Retype the lines below exactly, from the one that contains "Select the Farbe field in the field list" through the last, and leave every picture out.
===== The records
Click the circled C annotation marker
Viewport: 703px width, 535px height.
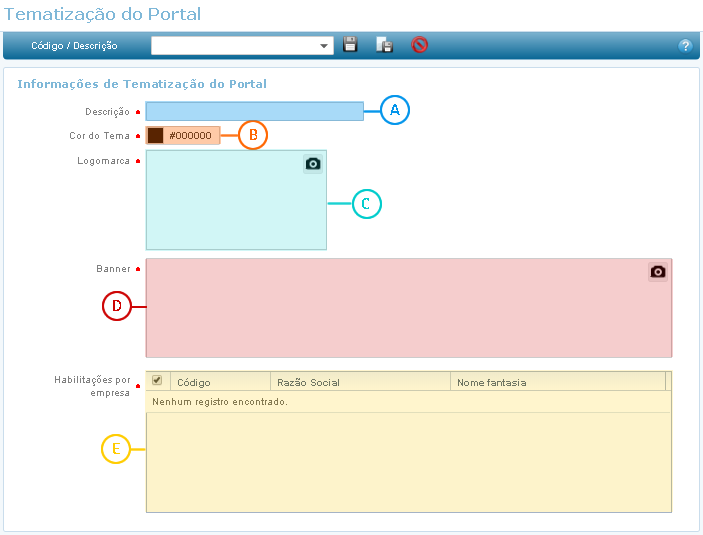(366, 204)
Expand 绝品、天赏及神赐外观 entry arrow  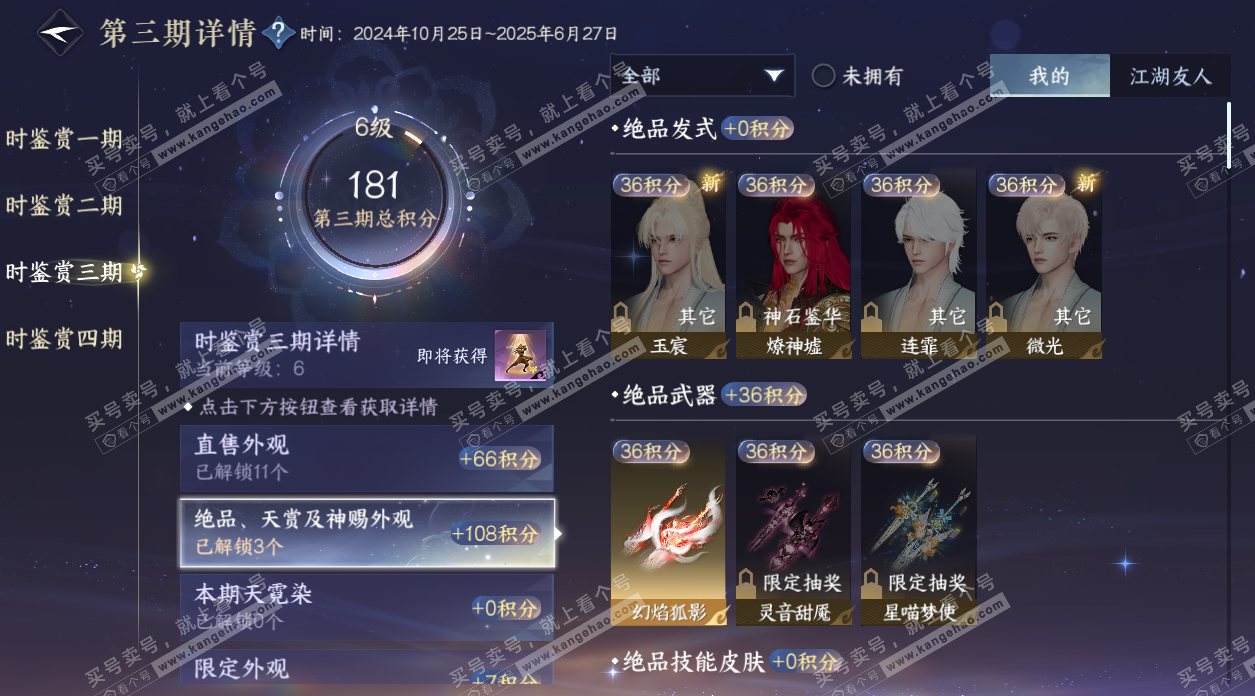558,534
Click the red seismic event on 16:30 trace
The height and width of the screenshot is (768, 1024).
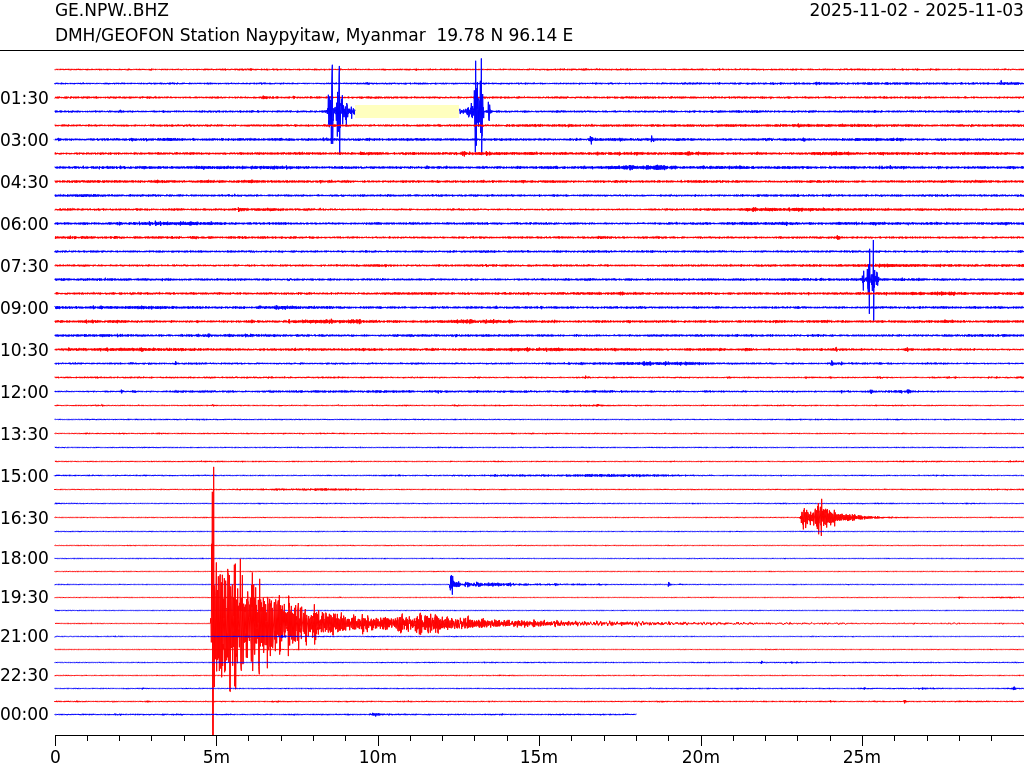(x=820, y=517)
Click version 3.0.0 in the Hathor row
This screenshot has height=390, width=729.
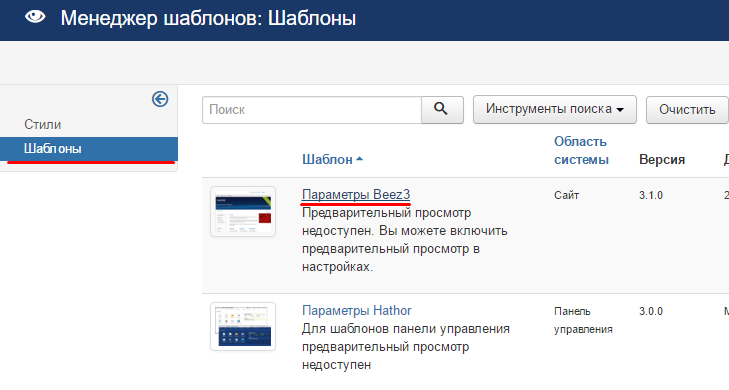(x=651, y=311)
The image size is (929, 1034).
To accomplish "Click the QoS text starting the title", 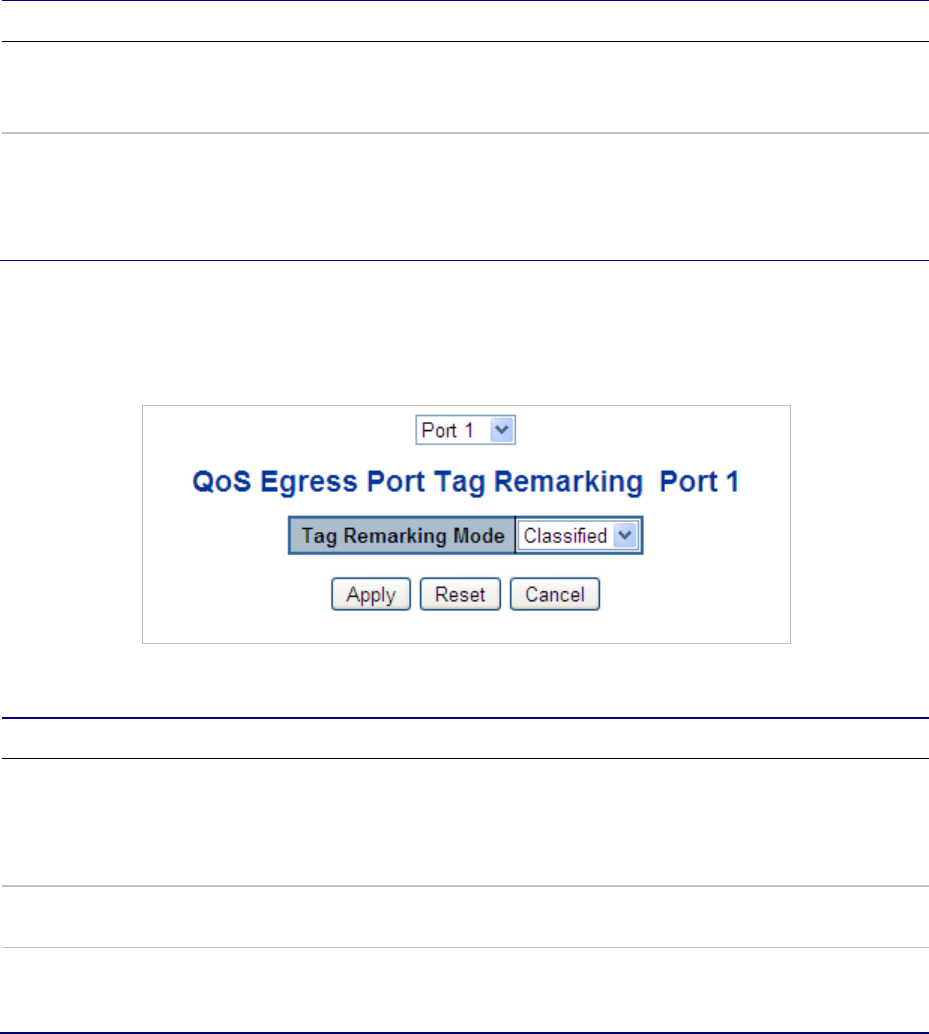I will tap(217, 483).
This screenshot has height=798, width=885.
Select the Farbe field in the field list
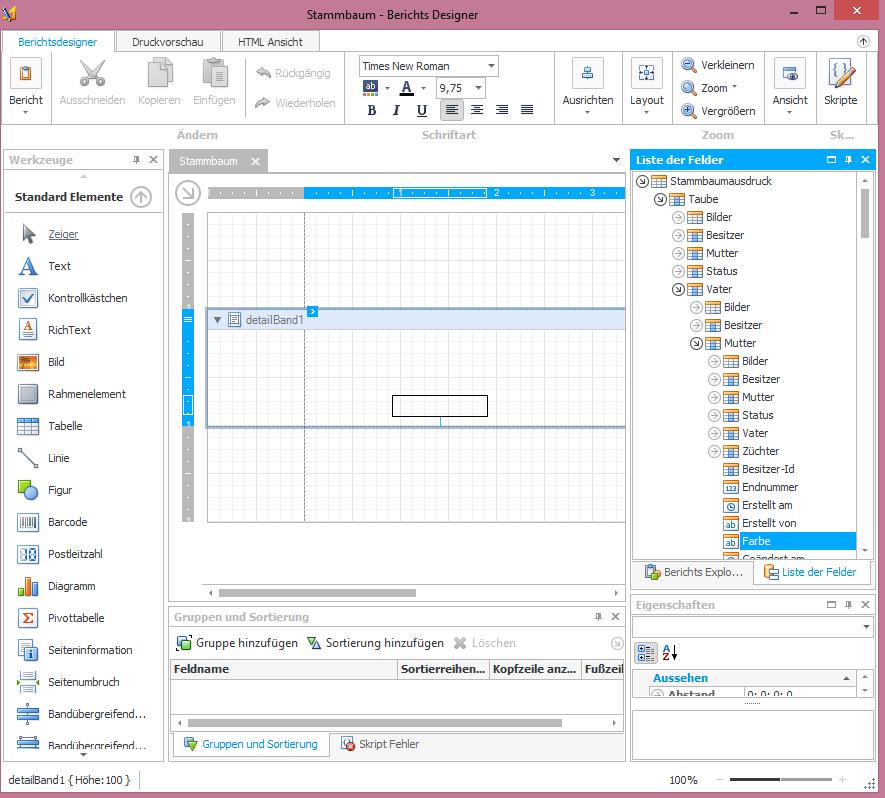(756, 541)
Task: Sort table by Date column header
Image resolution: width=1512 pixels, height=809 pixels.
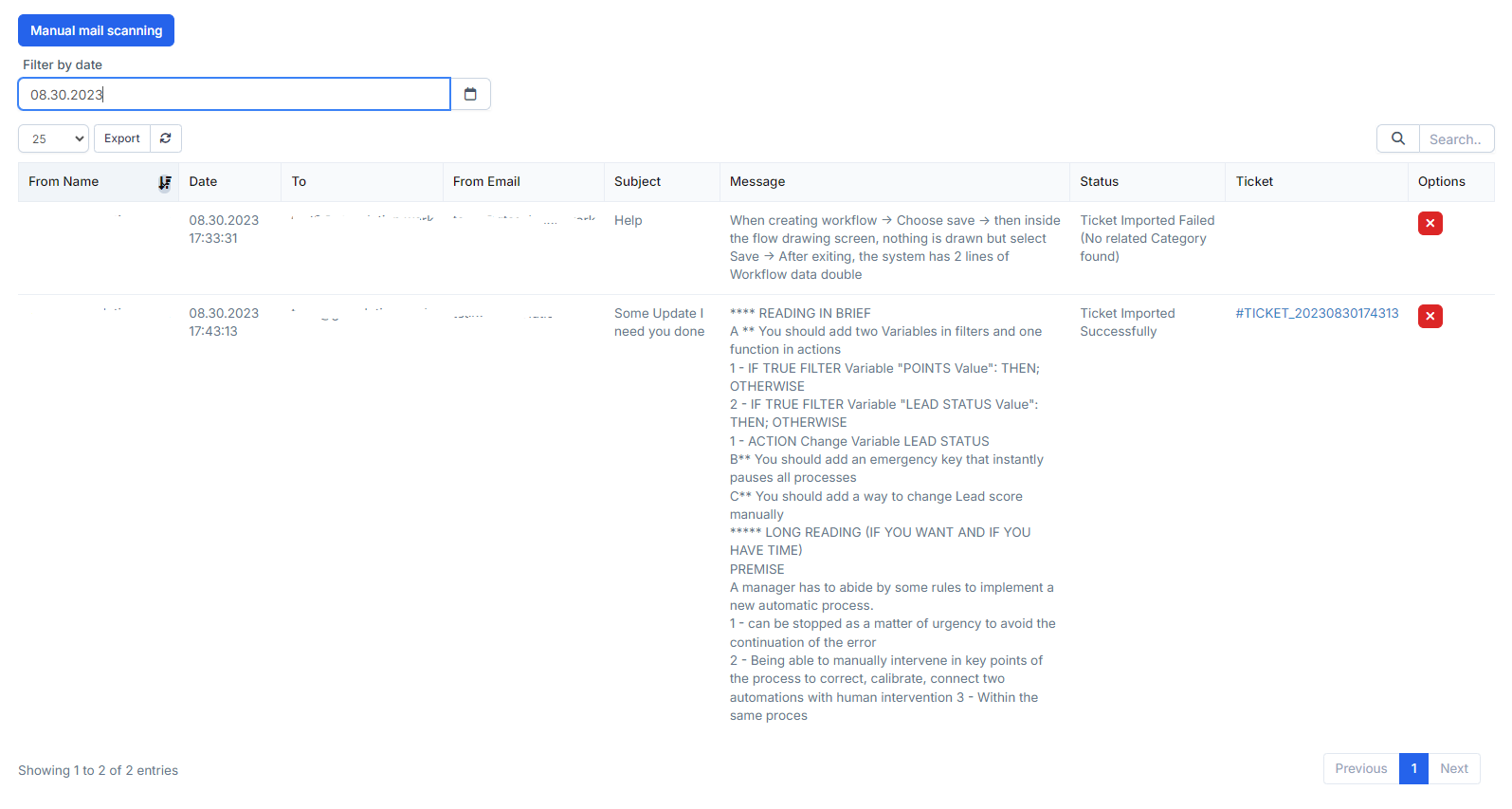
==========
◆ Solution for this exercise
Select the Farbe field in the field list
(756, 541)
Task: Sort table by Date column header
Image resolution: width=1512 pixels, height=809 pixels.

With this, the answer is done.